═══ SOURCE DATA

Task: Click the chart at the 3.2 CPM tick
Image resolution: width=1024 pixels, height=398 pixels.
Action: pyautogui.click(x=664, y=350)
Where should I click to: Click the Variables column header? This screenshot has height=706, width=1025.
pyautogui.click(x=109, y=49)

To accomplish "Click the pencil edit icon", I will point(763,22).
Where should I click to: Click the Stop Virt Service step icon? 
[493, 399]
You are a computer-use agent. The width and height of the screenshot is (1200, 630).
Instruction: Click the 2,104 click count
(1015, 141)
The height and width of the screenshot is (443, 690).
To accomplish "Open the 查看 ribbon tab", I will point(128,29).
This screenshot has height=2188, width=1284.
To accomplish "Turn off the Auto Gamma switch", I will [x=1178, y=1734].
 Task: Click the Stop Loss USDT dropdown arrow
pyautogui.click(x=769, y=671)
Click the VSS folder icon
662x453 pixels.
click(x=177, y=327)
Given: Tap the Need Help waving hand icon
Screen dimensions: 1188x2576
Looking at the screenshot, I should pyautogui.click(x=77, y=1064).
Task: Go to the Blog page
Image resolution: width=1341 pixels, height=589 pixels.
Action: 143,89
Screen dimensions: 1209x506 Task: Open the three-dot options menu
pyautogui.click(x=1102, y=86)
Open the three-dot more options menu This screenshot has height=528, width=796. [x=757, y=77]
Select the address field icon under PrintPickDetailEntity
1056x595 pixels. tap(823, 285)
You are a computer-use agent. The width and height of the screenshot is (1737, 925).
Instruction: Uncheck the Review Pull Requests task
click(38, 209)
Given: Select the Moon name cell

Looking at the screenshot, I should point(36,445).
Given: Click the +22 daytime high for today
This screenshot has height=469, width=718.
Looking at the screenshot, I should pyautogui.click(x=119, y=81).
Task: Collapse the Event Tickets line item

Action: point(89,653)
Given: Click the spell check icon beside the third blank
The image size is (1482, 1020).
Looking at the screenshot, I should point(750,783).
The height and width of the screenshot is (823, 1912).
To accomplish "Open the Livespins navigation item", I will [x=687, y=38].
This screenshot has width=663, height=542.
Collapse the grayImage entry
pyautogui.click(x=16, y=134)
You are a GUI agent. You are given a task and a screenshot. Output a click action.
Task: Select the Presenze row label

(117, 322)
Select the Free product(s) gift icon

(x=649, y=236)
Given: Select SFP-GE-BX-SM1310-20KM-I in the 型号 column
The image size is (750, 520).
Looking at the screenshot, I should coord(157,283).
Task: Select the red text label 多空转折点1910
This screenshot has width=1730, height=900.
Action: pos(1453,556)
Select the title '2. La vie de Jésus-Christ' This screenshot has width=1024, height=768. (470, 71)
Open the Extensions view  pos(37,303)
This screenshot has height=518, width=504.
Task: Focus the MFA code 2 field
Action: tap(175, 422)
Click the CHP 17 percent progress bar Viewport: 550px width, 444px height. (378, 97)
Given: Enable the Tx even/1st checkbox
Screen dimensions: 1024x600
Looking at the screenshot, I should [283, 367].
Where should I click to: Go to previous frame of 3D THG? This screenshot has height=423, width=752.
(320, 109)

══════

__TASK TO CARRY OUT__:
Your answer should consist only of the lines above between the line holding "The image size is (1482, 1020)." and the line holding "Given: Select SFP-GE-BX-SM1310-20KM-I", inclusive, each transcribed exactly.

__WORKED SOLUTION__:
The image size is (1482, 1020).
Looking at the screenshot, I should point(750,783).
The height and width of the screenshot is (823, 1912).
To accomplish "Open the Livespins navigation item", I will [x=687, y=38].
This screenshot has width=663, height=542.
Collapse the grayImage entry
pyautogui.click(x=16, y=134)
You are a GUI agent. You are given a task and a screenshot. Output a click action.
Task: Select the Presenze row label

(117, 322)
Select the Free product(s) gift icon

(x=649, y=236)
Given: Select SFP-GE-BX-SM1310-20KM-I in the 型号 column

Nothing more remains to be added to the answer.